Et on se dit, mais alors, c’est qu’ils sont bien sanguins ces mots au contraire, c’est qu’en eux circulent de nombreux sangs qui s’embranchent au coeur on ne sait pas comment, et qui font que les mots nous pètent au visage quand on croyait qu’ils allaient nous faire respirer?
Les mots, organismes génétiquement modifiés, manipulés au fin fond de ce qui les constituent pour faire et dire exactement le contraire. Et c’est là qu’on se dit que quelque chose cloche, quelque chose fourche. Ce n’est pas dans ce qu’ils feraient des écarts, qu’ils diraient parfois un peu n’importe quoi, qu’ils muteraient comme ça sans raison en copulant entre eux dans la plus grande confusion, la plus grande liberté. Non, ça on a l’habitude. C’est leur façon d’être, aux mots. Ce sont des animaux domestiques non civilisés, n’ont jamais su se faire inculquer les bonnes manières. Ce qui cloche c’est que la mutation n’est plus naturelle, qu’à vrai dire il ne s’agit pas d’une mutation, mais de diverses opérations de chimie, de chirurgie, de transplantation, de culture in vitro pour réinjection ultérieure et propagation maximale. Si bien qu’on se retrouve avec des mots tout fluo, brillant dans le noir à nous en éblouir, mais à chair froide. Des mots Dolly, quoi. Des mots optimisés.

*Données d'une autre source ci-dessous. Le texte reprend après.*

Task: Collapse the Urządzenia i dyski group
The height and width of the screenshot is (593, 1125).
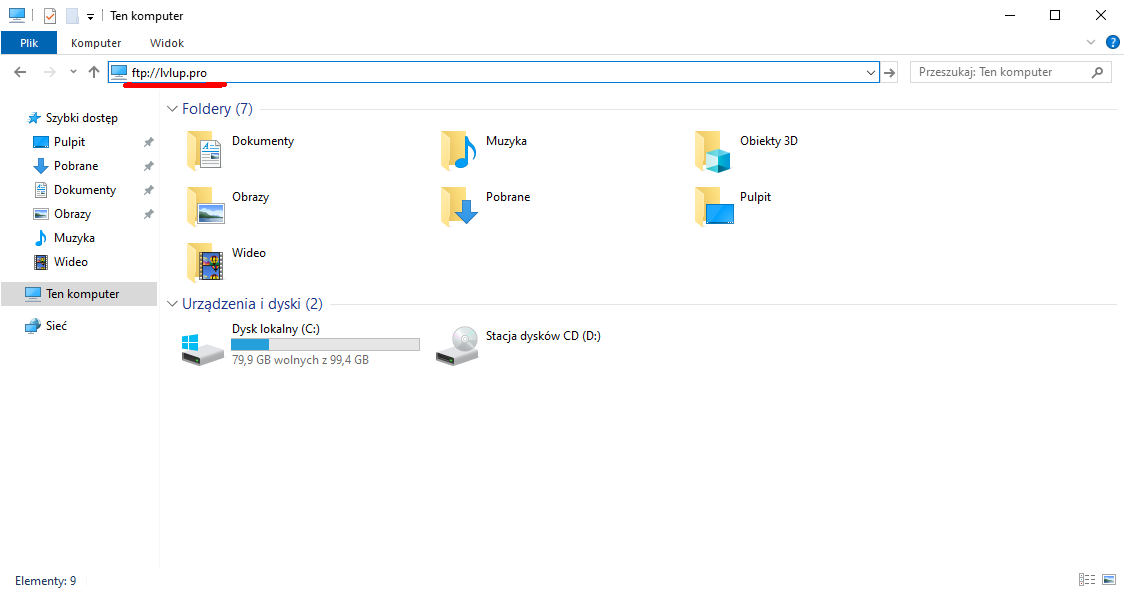Action: click(x=172, y=304)
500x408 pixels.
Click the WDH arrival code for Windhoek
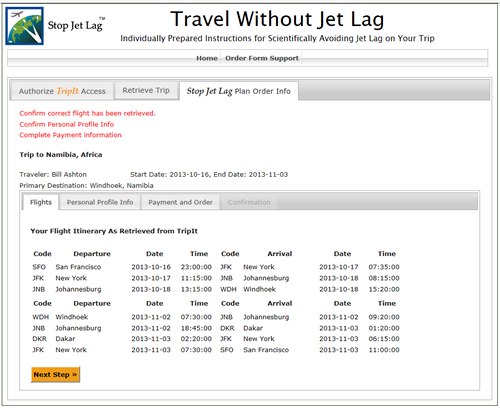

Les mots mes petits agneaux… Mais pas victimes sacrificielles, oh non, en tout cas pas dans le sens qu’ils en mourraient, même exsangues et étrangers à eux-mêmes ils pètent la santé, les mots courent et vont de par le monde, ils veulent sortir les mots, ce sont ces moutons de cyclope bêlant à la porte de qui voudrait les encager. Ce sont ces moutons du cyclope benêt et déjà aveuglé ne voyant pas que sous eux, accroché à leur laine, collé à leur ventre, se véhicule autre chose qu’eux-mêmes, la ruse de Personne en vérité, la ruse de qui sait ne pas se faire nommer.
Nous sommes le cyclope bavard de cette fable toute moderne. Tâtons bien nos mots avant de les faire sortir dehors.